Federal judge orders car returned to homeless man struggling to pay parking tickets


#1

Originally published at: https://boingboing.net/2018/10/12/federal-judge-orders-car-retur.html


#2

Hope he finds a permanent home.


#3

There have been some interesting cases where long-haul truck drivers were granted the same rights as a home owner based on the fact that they live in the rig while they’re on the road. IANAL but I wonder if homeless folks sleeping in their vehicles could leverage that.


#4

So what’s the solution here if fiscal incentives aren’t appropriate to compel compliance? Incarceration? Change the laws to make parking violations legal?


#5

I’ve been 100% in this kind of situation. The stress of losing my car and being unable to work was enough to end a relationship and some friendships. Granted i made plenty of bad choices at the time but losing the car and having to handle the tickets was a huge burden. I don’t wish that kind of shit on anyone.


#6

Me too, but that’s a tough case in San Francisco right now.


#7

How about a European style system where the fines are adjusted to the person’s ability to pay, and in this case perhaps swap the fines for work/service hours that come with a wage and a meal?
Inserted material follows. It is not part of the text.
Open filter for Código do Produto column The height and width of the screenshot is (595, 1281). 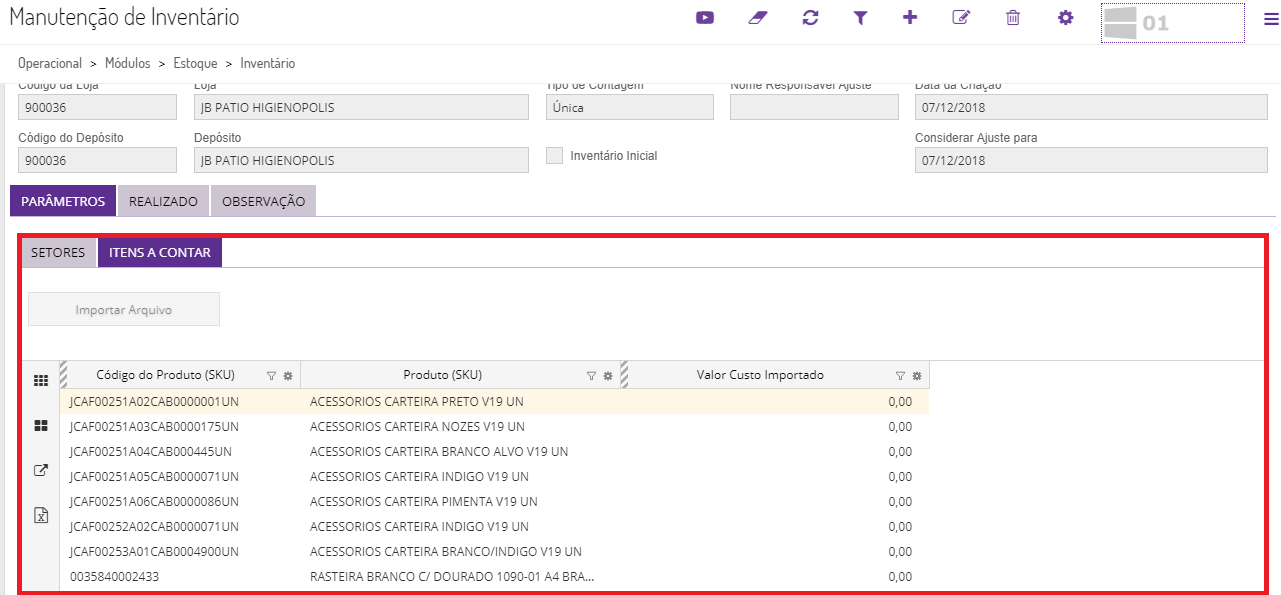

Taking all that someone owns in the world is hardly a fair punishment.


#8

Yes, please. Raise the ticket prices on the luxury car owners who cause a significant amount of parking mayhem. It may even curtail that behavior.


#9

Holding the grave diggers shovel until he pays you money he can’t earn without the shovel is counter productive and will start to stink.


#10

My car was stolen from in front of my house, and taken for a joyride. When the thief was done with it, they left it on private property. By the time I tracked it down, the impound lot had incurred more money in storage than I had paid for the car in the first place.

I heeded the poster on the wall and took it to court, at which time the judge told me, “sure, it seems unfair, if they had left it on public property, you’d have gotten your car back without a fine. But the 7/11’s rights, and the tow company’s rights hold sway here, not yours. Don’t get your car stolen”. I’m paraphrasing everything but that last sentence, she actually said that aloud.

It left me with far fewer illusions about the legal system in this country, that’s for sure. And at that, it was a cheap lesson.


#11

Actually, that’s a very interesting point.


#12

Related: without those Euro-style day-fine systems, “punishable by a fine” equals “legal for rich people”.


#13

I feel like I’d have trouble avoiding suggesting that it doesn’t just seem unfair, which probably wouldn’t be an adaptive strategy before a judge.


#14

It dawned on me that fairness is just a sales pitch, it’s not what they’re actually trying to deliver.


#15

Ha ha! No.

It will be factored into the the price of having a car like that and will be considered part of the cost of owning that status symbol (much more impressive now eh?)

Kind of like fines to banks for shit and illegal behavior are nothing more than a slap on the wrist, and considered “part of doing business”.

Now if they actually scaled properly… (which they wouldn’t here in the USA)


#16

Big fines for those with big incomes and visa versa. One presumes the disincentive is proportional to your ability to pay, anyways, at least with those with the ability to pay at all- and at the low end of the spectrum, giving very poor people the ability to pay very small fines prevents you from having these non-linear snafus where the penalties for ‘living while poor’ accumulate so much that one is essentially at the mercy of fickle enforcement decisions and are too deep in the red to begin to live otherwise.